-
Notifications
You must be signed in to change notification settings - Fork 24
Reshaping
Not only is data sometimes in file formats that are difficult for R to recognise, but they can also be arranged within a file that makes it difficult to conduct our analyses.
Most statistical analyses in R need data to be in long format. In long format columns are variables and rows are observations. For example:
country | population |
---|---|
Albania | 2,800,000 |
Botswana | 2,000,000 |
Cambodia | 14,800,000 |
The variables country and population are the columns and each observation-- Albania, Botswana, and Cambodia--are the rows.
However, sometimes we run across data that is in wide format. This is when the columns contain the columns and the rows contain the variables. The country population data in wide format looks like this:
variables | Albania | Botswana | Cambodia |
---|---|---|---|
population | 2,800,000 | 2,000,000 | 14,800,000 |
There are a number of ways to change this data from wide to long format. Using the t
command is covered on this page. Other options include reshape
in the stats
package and various functions in the reshape2
package.
One of the easiest ways is with the t
(transpose) command. (If your interested this just turns the dataframe into a matrix and spits out its transpose)
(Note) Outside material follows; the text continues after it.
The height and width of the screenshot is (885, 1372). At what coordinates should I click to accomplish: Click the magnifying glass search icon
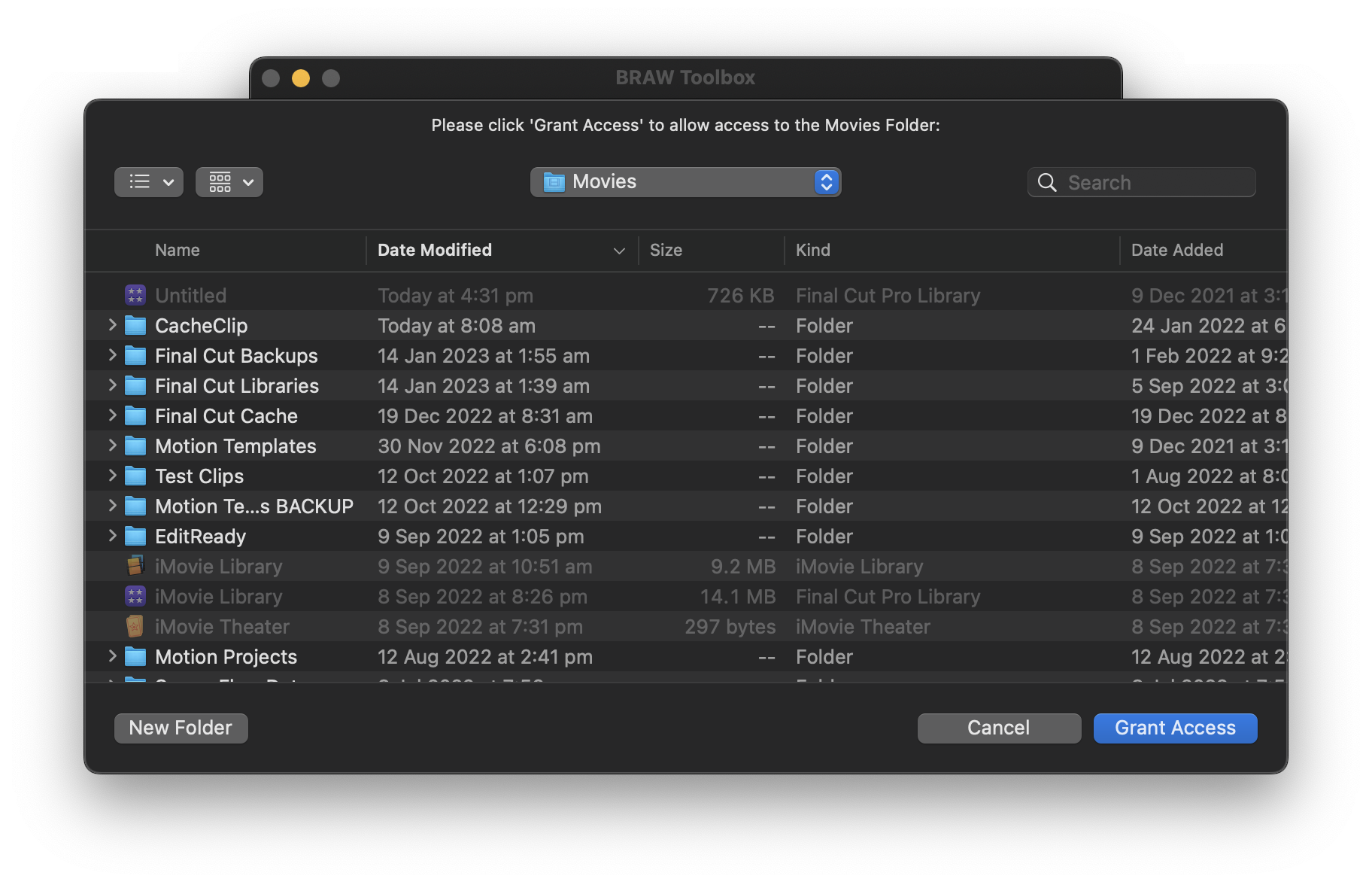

For this example, first set up the wide format data:
variables <- c("population")
Albania <- c("2800000")
Botswana <- c("2000000")
Cambodia <- c("14800000")
WidePop <- data.frame(variables, Albania, Botswana, Cambodia, stringsAsFactors = FALSE)
Now we have something that looks like this:
WidePop
## variables Albania Botswana Cambodia
## 1 population 2800000 2000000 14800000
To reshape the data with t
and see the results simply type:
LongPop <- t(WidePop)
LongPop
## [,1]
## variables "population"
## Albania "2800000"
## Botswana "2000000"
## Cambodia "14800000"
You can see that the resulting matrix needs to be cleaned up a bit before we can use it for statistical analyses. First, t
converted our dataframe into a matrix. We need to convert it back using as.data.frame
.
LongPop <- as.data.frame(LongPop, stringsAsFactors = FALSE)
LongPop
## V1
## variables population
## Albania 2800000
## Botswana 2000000
## Cambodia 14800000
From this output, the data seem almost ready to use, we just need to delete the first row and rename the columns. However, you might have noticed the thing that looks like the first column has no variable name at all. The second column has the name V1. This is because R is not storing the country names as a typical column, but as a row.name
. We need to convert the row.name
into a regular column with the command rownames
:
LongPop$country <- rownames(LongPop)
Now we have a new column called country. Now change the name of V1 to population with the rename
command in the reshape
package.
library(reshape)
LongPop <- rename(LongPop, c(V1 = "population"))
Now we can remove the first row.
LongPop <- LongPop[-1, ]
If you want to have country as the first variable in the dataframe you can create a new dataframe like this:
LongPop <- LongPop[, c(2, 1)]
You should now have a dataframe that looks like this:
LongPop
## country population
## Albania Albania 2800000
## Botswana Botswana 2000000
## Cambodia Cambodia 14800000